PASSAGE TO READ –
Being such an experienced world traveler, I’m embarrassed to say that I got ripped off by paying $50 for an invitation letter. I like a blog called “The Man in Seat 61” which is about train travel around the world. He recommends Real Russia in the UK for getting your Russian visa, and he mentions that if you go through the link on his website that he gets a small commission. Without price checking, I paid $50 for the invitation letter through Real Russia, which they emailed immediately and I printed it up. 

Then I booked a few hostels in Moscow and St. Petersburg through booking.com, a website I’ve used quite often and am generally pleased with. Most of their bookings include free cancellations, which is helpful when you want to play it by ear, but need proof of a reservation. One hostel that I booked temporarily offered an invitation letter for $15. Didn’t I feel stupid? 



For my Chinese visa, I needed a ticket out of the country, so I bought a train ticket from Beijing to Ulan-Bator, the capitol of Mongolia. The entire Trans-Siberian Railway from Beijing to Moscow is 7,621 km (4,735 miles) and takes six nights if you do it non-stop, which I won’t. 

I prepared all my paperwork in Manila, flew to San Francisco, then directly to the Chinese Embassy. I had hoped to arrive by 9:00 a.m. when they open, but instead I was a half hour late. By then, the place was packed, with a line out the door. I got number 87 and had to wait 2-1/2 hours for my turn. There were mostly Chinese in the embassy, but also Americans like myself. After sitting for 13 hours in a plane, I decided to walk around the neighborhood, always checking in to be sure I didn’t miss my turn.

TASK INSTRUCTIONS – Continue the travel account about getting Russian and Chinese visas, starting after its final sentence. The material after this point is separate and has no connection to the travel account.

RECORD LIST –
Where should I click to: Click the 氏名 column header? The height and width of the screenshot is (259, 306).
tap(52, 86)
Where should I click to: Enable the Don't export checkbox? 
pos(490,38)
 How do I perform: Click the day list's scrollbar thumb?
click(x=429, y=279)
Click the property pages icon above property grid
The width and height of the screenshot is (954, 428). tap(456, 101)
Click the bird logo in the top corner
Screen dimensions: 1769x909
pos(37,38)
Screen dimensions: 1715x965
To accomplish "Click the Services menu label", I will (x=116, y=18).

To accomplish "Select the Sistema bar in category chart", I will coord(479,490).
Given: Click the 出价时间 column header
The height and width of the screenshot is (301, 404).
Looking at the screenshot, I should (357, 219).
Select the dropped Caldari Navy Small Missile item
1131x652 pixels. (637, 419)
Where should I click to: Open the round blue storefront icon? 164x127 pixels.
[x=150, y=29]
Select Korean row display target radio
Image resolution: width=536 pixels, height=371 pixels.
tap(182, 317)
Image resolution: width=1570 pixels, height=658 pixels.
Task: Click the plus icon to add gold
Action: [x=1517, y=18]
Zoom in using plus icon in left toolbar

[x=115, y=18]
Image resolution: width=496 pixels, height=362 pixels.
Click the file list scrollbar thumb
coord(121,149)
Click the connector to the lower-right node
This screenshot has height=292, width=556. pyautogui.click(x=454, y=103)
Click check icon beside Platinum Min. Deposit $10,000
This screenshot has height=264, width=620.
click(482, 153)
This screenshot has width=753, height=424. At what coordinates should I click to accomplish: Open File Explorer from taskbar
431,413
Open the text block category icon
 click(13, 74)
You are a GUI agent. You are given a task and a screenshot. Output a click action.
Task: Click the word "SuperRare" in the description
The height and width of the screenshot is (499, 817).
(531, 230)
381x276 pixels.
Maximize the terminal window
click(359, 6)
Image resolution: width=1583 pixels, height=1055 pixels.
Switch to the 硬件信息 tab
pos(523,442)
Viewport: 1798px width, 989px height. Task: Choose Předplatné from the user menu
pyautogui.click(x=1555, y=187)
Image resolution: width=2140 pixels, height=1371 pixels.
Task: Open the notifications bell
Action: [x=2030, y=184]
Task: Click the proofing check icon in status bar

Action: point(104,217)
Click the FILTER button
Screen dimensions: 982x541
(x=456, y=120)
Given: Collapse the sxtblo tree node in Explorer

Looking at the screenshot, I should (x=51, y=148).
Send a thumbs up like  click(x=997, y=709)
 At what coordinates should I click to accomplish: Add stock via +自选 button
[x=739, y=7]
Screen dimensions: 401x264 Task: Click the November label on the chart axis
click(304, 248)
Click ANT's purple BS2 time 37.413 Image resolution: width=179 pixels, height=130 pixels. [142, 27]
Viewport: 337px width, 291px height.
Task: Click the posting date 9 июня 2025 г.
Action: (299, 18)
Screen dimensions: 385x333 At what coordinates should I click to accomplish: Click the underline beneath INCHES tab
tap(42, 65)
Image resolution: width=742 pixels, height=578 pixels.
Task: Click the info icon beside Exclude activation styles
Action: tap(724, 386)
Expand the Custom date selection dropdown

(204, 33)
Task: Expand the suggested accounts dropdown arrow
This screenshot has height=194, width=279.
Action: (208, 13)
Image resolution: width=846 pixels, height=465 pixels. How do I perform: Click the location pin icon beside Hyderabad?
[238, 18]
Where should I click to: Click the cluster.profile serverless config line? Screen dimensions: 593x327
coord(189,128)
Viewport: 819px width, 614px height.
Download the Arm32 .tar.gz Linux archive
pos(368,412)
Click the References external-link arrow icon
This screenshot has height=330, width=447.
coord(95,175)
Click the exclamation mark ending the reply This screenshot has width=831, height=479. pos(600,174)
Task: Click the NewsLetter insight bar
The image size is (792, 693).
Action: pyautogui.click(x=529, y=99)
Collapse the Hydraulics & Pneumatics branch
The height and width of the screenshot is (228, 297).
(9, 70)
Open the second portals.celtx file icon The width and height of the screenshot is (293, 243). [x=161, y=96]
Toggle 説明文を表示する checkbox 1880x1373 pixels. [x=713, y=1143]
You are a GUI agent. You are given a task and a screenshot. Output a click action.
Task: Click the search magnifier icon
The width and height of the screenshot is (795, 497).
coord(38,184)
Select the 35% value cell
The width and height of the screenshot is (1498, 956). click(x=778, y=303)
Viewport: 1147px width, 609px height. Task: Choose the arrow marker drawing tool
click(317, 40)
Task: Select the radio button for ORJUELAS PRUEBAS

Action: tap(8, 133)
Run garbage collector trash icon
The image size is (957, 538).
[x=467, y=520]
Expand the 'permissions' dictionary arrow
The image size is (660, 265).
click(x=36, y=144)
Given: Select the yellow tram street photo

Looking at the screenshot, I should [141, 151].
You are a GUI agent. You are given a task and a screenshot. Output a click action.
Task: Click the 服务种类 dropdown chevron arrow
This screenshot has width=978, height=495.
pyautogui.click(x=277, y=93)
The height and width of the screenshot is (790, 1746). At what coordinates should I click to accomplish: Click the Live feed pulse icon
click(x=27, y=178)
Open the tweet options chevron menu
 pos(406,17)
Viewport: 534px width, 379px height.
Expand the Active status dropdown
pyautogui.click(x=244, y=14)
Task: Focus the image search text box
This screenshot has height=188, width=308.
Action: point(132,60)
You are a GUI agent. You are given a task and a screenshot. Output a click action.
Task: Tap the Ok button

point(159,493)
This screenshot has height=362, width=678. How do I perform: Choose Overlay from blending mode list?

ANSWER TO THE PROBLEM –
I was a little nervous that I might not get the Chinese visa without an invitation letter also. A student from China had stayed a few nights at my house last summer when her host family was ill, but because of restrictions on email and Facebook, I had lost touch with her. Still, I filled in what information I did have on her where it asked for my invitation. Finally, it was my turn. The woman went over my paperwork quickly, handed my hostel booking confirmation back to me, and gave me a receipt to pick up my passport and visa in four days.


Exactly on the fourth day, I went back up to San Francisco (1-1/2 hours from Santa Cruz where I live) paid $160 for my Chinese visa and took my passport directly  to the ILS office a mile or two away. In contrast to the bustling Chinese embassy, this office was quiet and empty. They had about five windows — Russian citizens, group tours, drop off application, cashier, pick up application. No line at any of them, just serious-faced very white-skinned clerks sitting behind glass. I took my application, invitation letter and passport to the appropriate window. The woman showed me where to sign and said to come back in a week.  Who knew I could get both visas in a week and a half? 

Day 1: San Francisco Airport to Manila, Philippines

Friday, Sept. 16, 2016

I guess I'm lucky. My non-stop flight from SFO to Manila is scheduled for "only" 13 hours.
Nothing exciting yet. Just waiting at the San Francisco Airport for my 10:45 p.m. boarding time. My main concern at this point is overweight baggage. It wasn't a problem for this international flight. But it may be for my connecting flight from Manila to Cebu City. It's happened before where I had to keep putting on more clothes, to lighten my carry-on bag, which can't be more than 7 kilos (about the same weight as a terrier mutt). I'm also thinking I can take the Costco snacks out of their protective boxes, just hoping they don't get smashed on the short 1-hour flight from island to island.

I already had a return flight to Manila, but since I've been going back and forth to the Philippines so much this year, I was getting tired of flying over the Pacific Ocean. So why not keep going in the same direction? Since I love trains, I started researching the Trans-Mongolian and the Trans-Siberian Railways. Doing the whole trip in 80 days is going to be challenging, but this late in the year it's probably a good idea to keep moving, especially on such a northern route. Snow in Siberia looks romantic in the movie Dr. Zhivago, but I'm a California Girl and not prepared for cold.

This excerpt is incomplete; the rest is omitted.